**Work required:**
For this exercise, an exact copy is needed of only the lines from the one containing "Instruction: Jump to the last page of results" through the end of the data, with pictures left out.

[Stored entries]
******

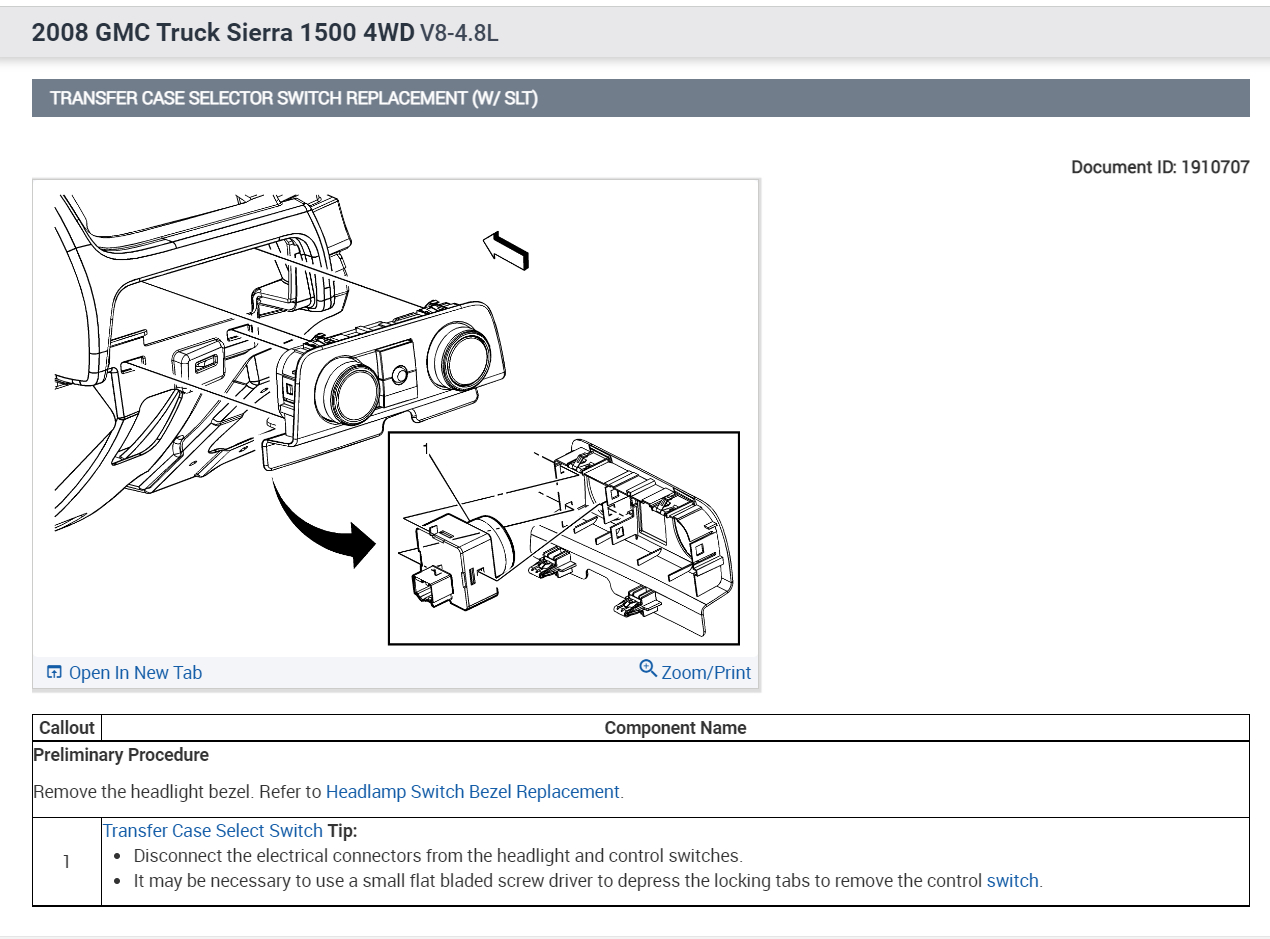Click the outlined direction arrow in diagram
Image resolution: width=1270 pixels, height=939 pixels.
[505, 250]
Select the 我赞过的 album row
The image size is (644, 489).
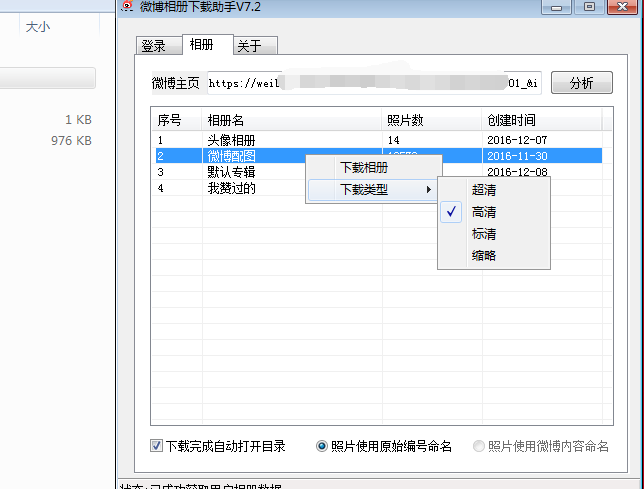[x=231, y=188]
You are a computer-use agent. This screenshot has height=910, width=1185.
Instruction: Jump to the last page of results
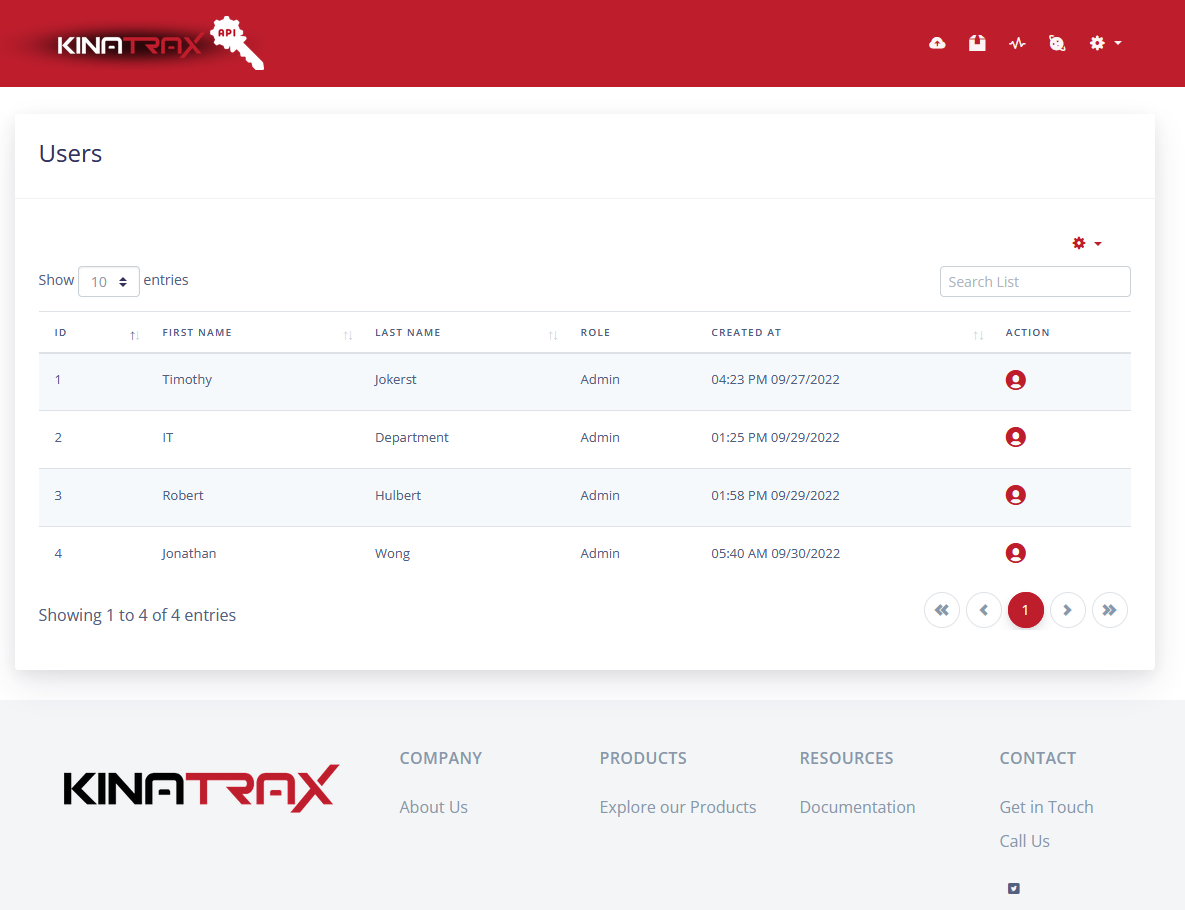[x=1109, y=610]
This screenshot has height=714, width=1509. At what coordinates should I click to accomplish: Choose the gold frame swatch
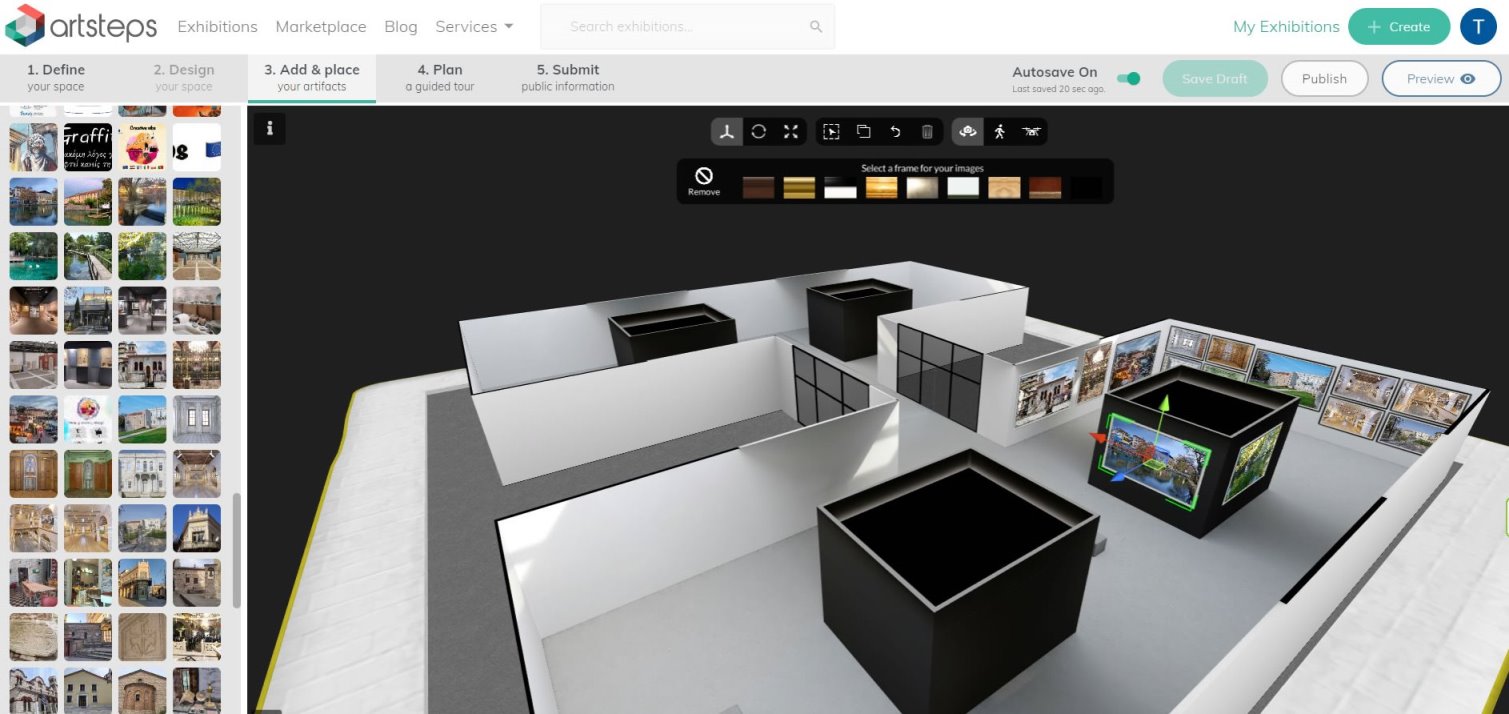click(799, 188)
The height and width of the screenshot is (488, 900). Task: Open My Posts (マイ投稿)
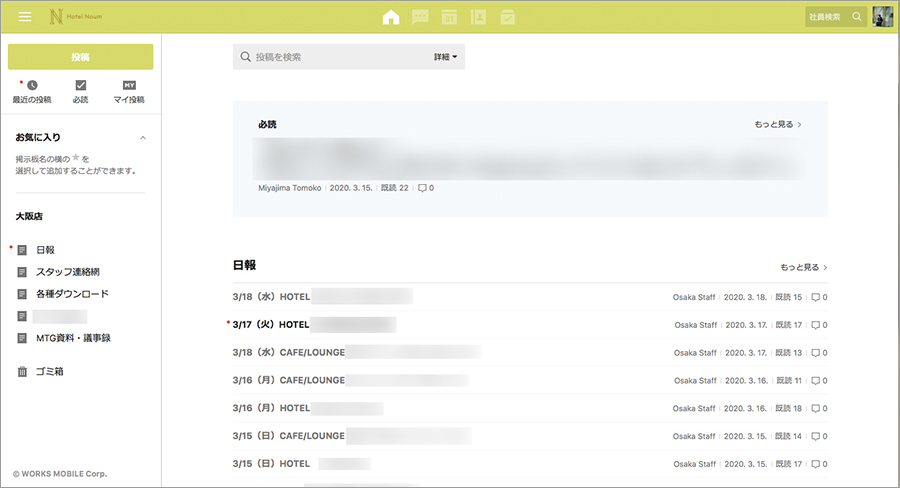tap(129, 92)
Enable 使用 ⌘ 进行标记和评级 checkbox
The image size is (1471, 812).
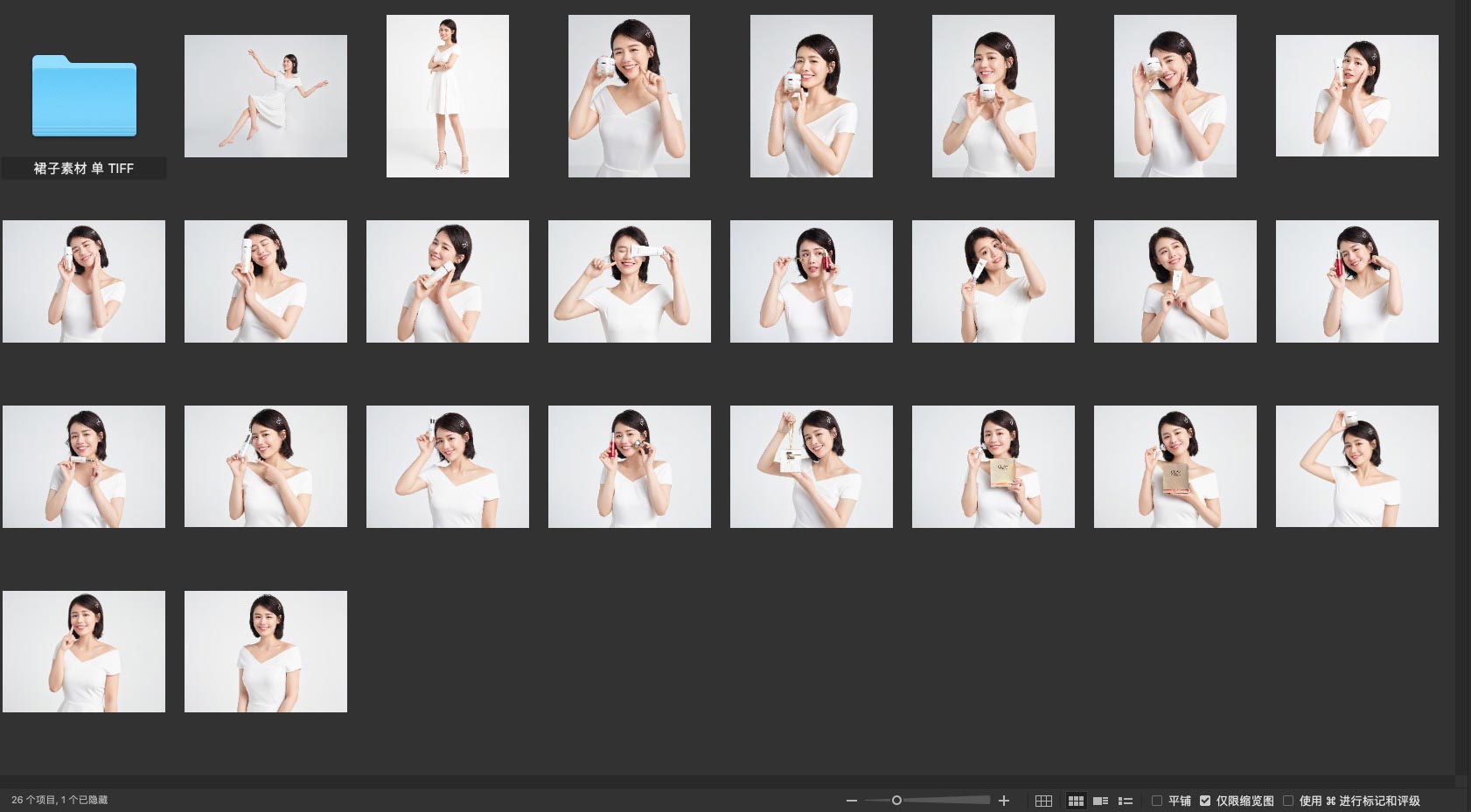[1288, 801]
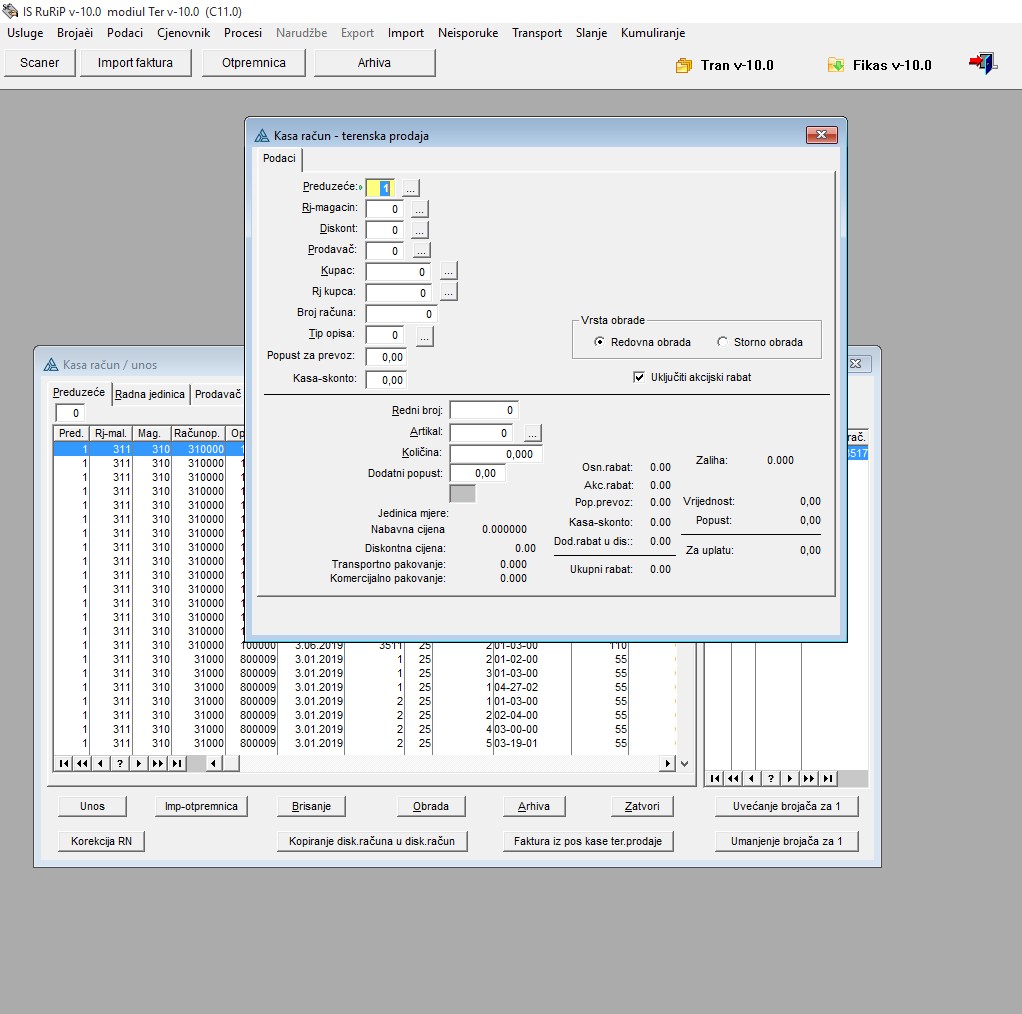The width and height of the screenshot is (1022, 1014).
Task: Uncheck Uključiti akcijski rabat checkbox
Action: tap(639, 377)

******

**Solution to this task:**
Instruction: Jump to the last page of results
[x=1109, y=610]
This screenshot has height=714, width=1509. At what coordinates should I click to accomplish: Choose the gold frame swatch
click(799, 188)
The height and width of the screenshot is (488, 900). Task: Open My Posts (マイ投稿)
tap(129, 92)
Enable 使用 ⌘ 进行标记和评级 checkbox
The image size is (1471, 812).
[1288, 801]
The width and height of the screenshot is (1022, 1014).
Task: Uncheck Uključiti akcijski rabat checkbox
Action: tap(639, 377)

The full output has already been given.